On Thu, Sep 19, 2013 at 3:23 PM, Anja Le Blanc
<anja.lebl...@manchester.ac.uk> wrote:
> What are the consequences for future developments of one of these API's
> getting into 'core' DSpace now?

Hi Anja,

as you know, people have a lot of use cases that could be addressed by
a REST API and the need for it has only grown in time. Therefore the
commiters group wants to give users _something_ official to play with
that can be supported and developed. With the 4.0 release imminent and
no official pull requests filed, we've reconsidered all the
alternatives. We agree that:
* it's beneficial for the DSpace community if we commit to an official API
* we would like to to include something usable even if it's not feature-complete
* even if the underlying implementation would change or even be
completely rewritten
* because of the possibility of change, we're considering having the
API versioned
In addition to that, we finally formulated a set of minimal
requirements for making an API official (we probably should have done
that much sooner, sorry!).

So, to answer your question, the consequence would be a wider exposure
of the chosen API to DSpace users (thanks to lowering the barrier of
entry and the official status). Hopefully, getting more users will
result in discovering its deficiencies and getting improvements.

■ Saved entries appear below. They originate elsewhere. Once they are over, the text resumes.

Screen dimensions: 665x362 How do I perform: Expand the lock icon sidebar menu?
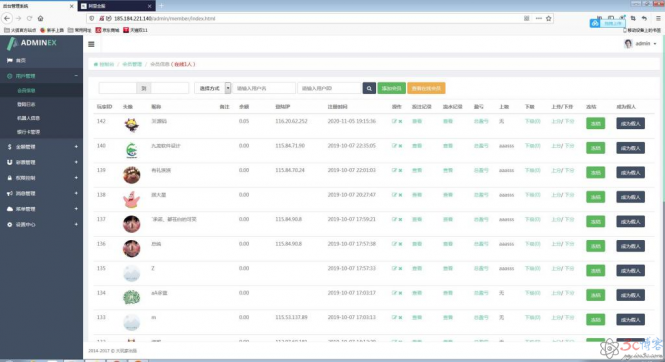(42, 178)
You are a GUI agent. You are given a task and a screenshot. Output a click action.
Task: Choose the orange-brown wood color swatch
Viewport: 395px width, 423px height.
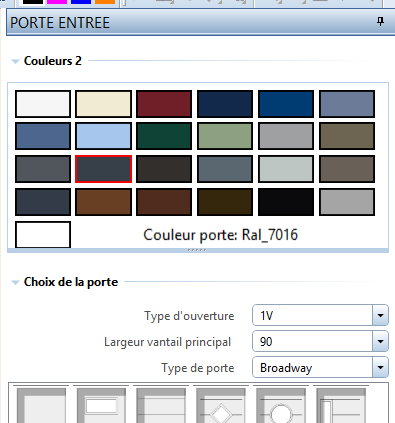pos(103,202)

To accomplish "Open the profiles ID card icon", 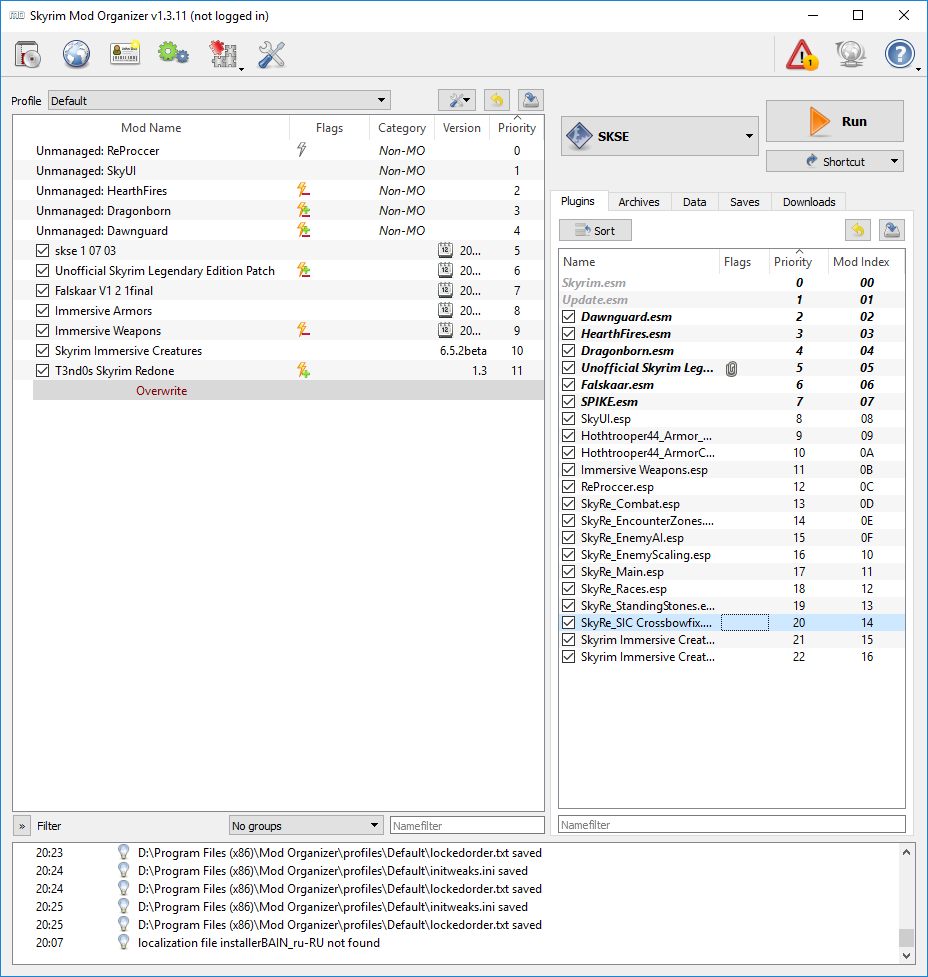I will (x=125, y=54).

> If a new API would come along - in a year or so - does it need to be
> compatible with the one getting into DSpace now? Or should all
> developments in future be done one the one API?

Ideally, the chosen API would change as little as possible. However,
the underlying implementation can change as needed at any time.

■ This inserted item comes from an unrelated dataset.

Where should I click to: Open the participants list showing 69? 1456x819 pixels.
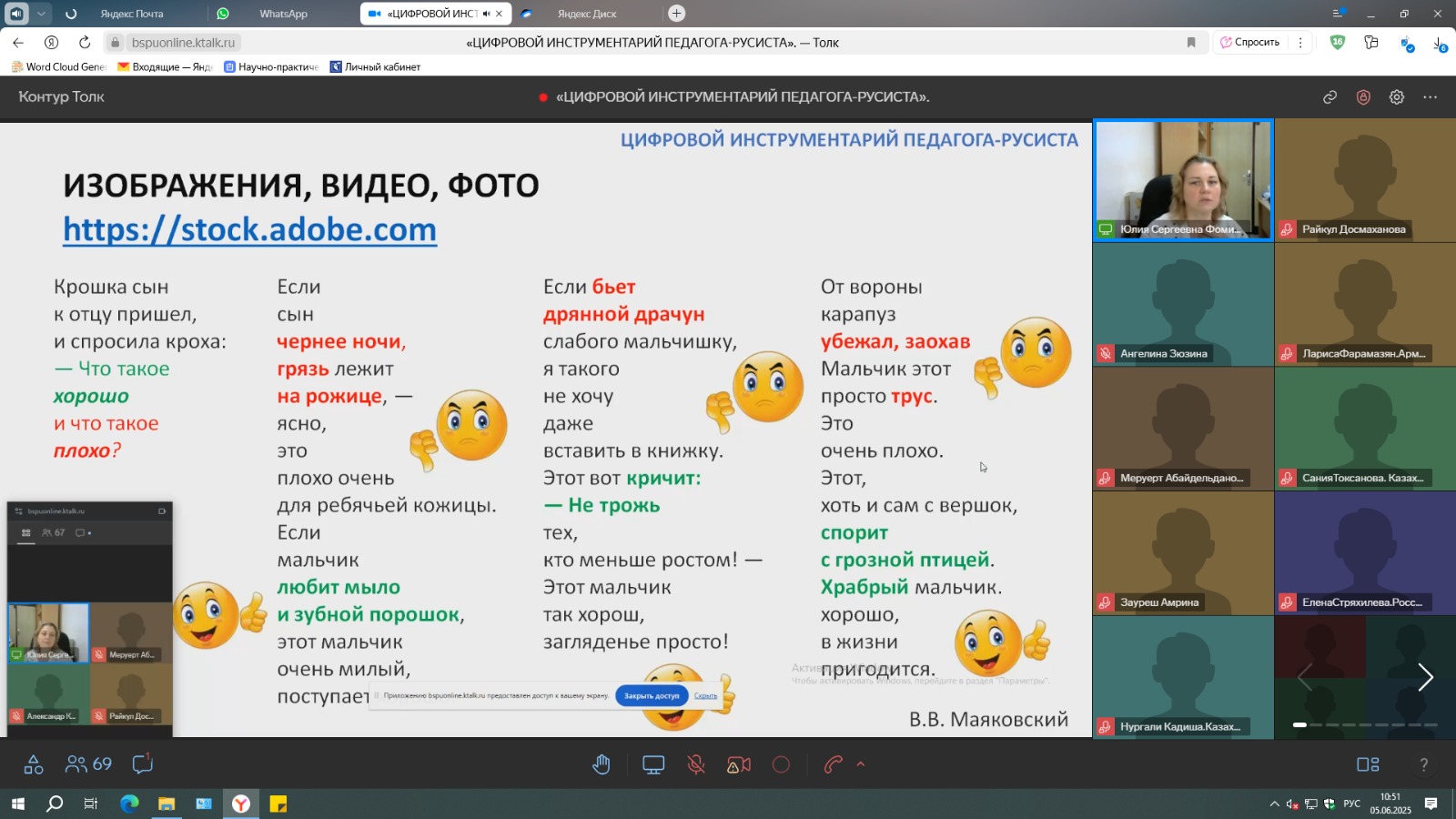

Should it turn out that the API itself would benefit from changes, we
might release a new version available as a separate URL endpoint. This
is still open for discussion.

In any case, the goal here is to give it a wide exposure and we're
expecting that will help identify weak points, so for 4.0, we'd slap
some sort of beta label on it.

> We are using both Wijiti and Hedtek and are not completely happy with
> either. For once run a GET on all items on a repository with enough
> content and your Tomcat can easily run out of memory and die. Not very
> suitable for a service environment.

You're one of the few users who worked with both and are able to judge
which one is better. What we currently care about the most is which
API is the best to work with, not which implementation. If the problem
you mentioned is inherent to the API design, the API design should
change (e.g. adopt resumption tokens like in OAI-PMH).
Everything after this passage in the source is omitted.